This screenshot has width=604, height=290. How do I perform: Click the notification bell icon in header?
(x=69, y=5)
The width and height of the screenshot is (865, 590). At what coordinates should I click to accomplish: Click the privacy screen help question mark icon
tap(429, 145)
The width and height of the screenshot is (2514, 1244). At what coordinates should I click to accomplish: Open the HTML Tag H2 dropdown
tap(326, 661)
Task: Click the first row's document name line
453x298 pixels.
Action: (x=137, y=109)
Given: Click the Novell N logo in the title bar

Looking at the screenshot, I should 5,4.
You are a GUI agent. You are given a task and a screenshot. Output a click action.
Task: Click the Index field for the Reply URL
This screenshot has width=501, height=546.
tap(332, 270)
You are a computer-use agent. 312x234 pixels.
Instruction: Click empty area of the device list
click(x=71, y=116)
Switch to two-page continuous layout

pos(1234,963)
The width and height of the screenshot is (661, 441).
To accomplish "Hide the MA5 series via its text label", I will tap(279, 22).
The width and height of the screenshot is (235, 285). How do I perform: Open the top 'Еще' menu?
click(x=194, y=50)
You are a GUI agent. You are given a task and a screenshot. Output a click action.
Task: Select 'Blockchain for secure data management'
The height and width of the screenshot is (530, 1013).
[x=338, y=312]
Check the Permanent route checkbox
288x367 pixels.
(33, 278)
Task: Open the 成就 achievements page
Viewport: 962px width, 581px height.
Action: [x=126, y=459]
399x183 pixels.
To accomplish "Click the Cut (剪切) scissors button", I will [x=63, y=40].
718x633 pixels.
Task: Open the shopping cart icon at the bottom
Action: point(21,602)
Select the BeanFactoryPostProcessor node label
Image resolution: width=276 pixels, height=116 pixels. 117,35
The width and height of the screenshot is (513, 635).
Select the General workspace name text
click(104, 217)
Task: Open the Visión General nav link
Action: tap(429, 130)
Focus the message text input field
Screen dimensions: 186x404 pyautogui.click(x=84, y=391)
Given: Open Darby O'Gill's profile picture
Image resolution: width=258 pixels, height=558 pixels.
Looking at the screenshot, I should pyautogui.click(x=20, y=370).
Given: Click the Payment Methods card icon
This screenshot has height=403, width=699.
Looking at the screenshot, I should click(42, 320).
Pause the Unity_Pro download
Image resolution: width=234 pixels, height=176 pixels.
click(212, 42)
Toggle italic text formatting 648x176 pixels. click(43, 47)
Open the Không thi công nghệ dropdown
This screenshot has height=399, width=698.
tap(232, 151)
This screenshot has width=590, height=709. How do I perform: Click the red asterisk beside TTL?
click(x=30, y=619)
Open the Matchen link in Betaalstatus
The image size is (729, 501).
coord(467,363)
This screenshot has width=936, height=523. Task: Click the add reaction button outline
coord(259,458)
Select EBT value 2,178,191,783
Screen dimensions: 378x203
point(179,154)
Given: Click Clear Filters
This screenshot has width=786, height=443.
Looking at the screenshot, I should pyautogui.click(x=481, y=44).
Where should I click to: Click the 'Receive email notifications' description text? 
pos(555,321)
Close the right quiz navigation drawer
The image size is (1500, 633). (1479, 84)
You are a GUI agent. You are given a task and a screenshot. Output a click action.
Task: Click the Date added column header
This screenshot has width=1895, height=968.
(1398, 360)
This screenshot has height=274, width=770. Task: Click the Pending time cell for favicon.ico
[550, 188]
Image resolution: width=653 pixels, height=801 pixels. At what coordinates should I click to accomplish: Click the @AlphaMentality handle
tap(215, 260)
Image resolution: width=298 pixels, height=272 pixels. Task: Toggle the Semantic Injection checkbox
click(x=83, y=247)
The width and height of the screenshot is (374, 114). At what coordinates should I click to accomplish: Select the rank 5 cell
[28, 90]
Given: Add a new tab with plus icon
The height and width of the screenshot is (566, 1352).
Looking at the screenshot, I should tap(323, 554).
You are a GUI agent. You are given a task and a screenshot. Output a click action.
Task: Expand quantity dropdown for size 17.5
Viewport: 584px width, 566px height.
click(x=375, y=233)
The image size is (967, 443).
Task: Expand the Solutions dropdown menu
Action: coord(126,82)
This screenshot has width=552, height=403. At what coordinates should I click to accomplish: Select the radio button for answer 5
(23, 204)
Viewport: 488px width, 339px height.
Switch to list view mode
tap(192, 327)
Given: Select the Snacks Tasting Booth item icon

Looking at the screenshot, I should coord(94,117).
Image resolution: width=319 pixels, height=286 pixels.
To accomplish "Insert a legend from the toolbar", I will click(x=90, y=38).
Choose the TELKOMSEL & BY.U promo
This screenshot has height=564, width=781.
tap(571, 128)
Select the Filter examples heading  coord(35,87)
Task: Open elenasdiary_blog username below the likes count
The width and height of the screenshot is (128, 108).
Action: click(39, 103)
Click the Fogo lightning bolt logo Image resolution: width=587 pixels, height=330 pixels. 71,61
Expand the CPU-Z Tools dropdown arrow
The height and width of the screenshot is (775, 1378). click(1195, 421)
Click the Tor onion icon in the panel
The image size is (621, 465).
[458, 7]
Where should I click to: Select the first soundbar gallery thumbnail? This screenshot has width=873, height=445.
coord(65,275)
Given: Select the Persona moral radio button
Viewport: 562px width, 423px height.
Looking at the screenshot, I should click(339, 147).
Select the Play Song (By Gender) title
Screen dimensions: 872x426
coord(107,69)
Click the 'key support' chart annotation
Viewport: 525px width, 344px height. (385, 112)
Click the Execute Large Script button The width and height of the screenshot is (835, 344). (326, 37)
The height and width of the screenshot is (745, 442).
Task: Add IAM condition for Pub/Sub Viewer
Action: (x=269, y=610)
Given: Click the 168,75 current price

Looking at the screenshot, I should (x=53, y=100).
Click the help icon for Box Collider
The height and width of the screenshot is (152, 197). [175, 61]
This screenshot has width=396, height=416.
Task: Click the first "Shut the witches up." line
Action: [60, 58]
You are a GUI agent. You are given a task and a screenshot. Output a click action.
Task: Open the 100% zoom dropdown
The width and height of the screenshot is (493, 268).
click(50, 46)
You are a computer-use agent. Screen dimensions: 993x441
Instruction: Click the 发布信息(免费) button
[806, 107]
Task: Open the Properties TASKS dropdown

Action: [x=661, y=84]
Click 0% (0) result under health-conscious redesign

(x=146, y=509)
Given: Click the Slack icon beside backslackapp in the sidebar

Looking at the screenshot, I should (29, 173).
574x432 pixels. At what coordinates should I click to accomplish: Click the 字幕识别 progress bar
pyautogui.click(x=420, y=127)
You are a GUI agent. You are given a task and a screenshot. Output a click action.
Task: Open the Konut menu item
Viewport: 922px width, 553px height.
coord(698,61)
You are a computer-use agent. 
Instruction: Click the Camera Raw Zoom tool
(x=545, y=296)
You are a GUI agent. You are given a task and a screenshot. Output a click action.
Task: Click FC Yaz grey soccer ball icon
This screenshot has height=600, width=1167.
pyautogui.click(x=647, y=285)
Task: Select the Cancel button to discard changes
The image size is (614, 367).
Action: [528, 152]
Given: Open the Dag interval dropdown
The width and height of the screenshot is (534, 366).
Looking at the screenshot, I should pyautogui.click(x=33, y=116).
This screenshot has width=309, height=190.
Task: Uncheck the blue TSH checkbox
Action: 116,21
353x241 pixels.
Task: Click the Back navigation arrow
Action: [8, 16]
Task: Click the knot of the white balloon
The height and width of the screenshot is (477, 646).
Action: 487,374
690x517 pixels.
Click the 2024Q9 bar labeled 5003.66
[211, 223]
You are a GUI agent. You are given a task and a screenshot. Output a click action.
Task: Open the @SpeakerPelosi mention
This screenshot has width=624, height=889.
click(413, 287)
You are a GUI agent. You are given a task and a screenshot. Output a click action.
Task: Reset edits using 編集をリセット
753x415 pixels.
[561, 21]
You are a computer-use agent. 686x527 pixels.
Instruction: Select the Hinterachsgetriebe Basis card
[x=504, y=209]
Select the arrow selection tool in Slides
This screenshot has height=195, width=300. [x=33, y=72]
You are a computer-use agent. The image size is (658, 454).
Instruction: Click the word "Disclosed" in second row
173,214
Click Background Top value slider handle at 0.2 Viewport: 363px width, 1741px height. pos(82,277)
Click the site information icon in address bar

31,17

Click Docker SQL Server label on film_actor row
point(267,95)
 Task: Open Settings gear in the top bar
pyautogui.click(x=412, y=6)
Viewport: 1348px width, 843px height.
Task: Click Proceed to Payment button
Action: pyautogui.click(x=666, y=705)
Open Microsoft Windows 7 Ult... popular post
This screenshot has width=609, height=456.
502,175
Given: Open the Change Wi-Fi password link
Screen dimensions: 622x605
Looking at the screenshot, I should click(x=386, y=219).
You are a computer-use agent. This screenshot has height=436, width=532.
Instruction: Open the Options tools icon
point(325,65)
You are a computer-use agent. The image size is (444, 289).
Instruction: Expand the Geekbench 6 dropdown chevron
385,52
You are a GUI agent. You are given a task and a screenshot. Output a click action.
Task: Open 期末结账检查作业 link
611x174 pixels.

## WHAT YOU ARE ASKED TO DO
Report each line above that includes the string "computer".

## RESULT FOR THIS TASK
You are a computer-use agent. 312x234 pixels.
You are a computer-use agent. Screen dimensions: 993x441
You are a computer-use agent. 
You are a computer-use agent. 686x527 pixels.
You are a computer-use agent. The image size is (658, 454).
You are a computer-use agent. This screenshot has height=436, width=532.
You are a computer-use agent. The image size is (444, 289).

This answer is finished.